Saying the law criminalizes their efforts to be good Samaritans, three Christian bishops recently joined a growing number of groups who are challenging the law in court, including the American Civil Liberties Union, a number of teachers’ unions, the U.S. Justice Department and even 16 foreign countries.

The statute not only makes it legal for law enforcement officers to attempt to determine the immigration status of people they pull over for traffic violations, but also makes it a crime to “transport, harbor or rent property to people who are known to be in the country illegally.” Furthermore, the law makes void any contracts with illegal immigrants.
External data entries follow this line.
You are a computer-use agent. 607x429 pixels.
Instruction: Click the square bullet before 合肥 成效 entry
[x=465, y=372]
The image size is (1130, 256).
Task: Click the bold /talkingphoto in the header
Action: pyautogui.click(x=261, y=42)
The situation here is a bit out of the norm for liberal politics, with the left in this case citing biblical principles to support its stance, but hey, the more challengers to such a discriminatory law, the merrier! –BF

The New York Times:

An Episcopal bishop, a Methodist bishop and a Roman Catholic archbishop, all based in Alabama, sued on the basis that the new statute violated their right to free exercise of religion, arguing that it would “make it a crime to follow God’s command to be Good Samaritans.”

“The law,” said Archbishop Thomas J. Rodi of Mobile, “attacks our core understanding of what it means to be a church.”

While church leaders have spoken out against similar laws elsewhere, Alabama is the only state where senior church leaders have gone so far in formal, organized opposition. But the law in Alabama, a state with an estimated 120,000 illegal immigrants, according to the Pew Hispanic Center, goes further than any other.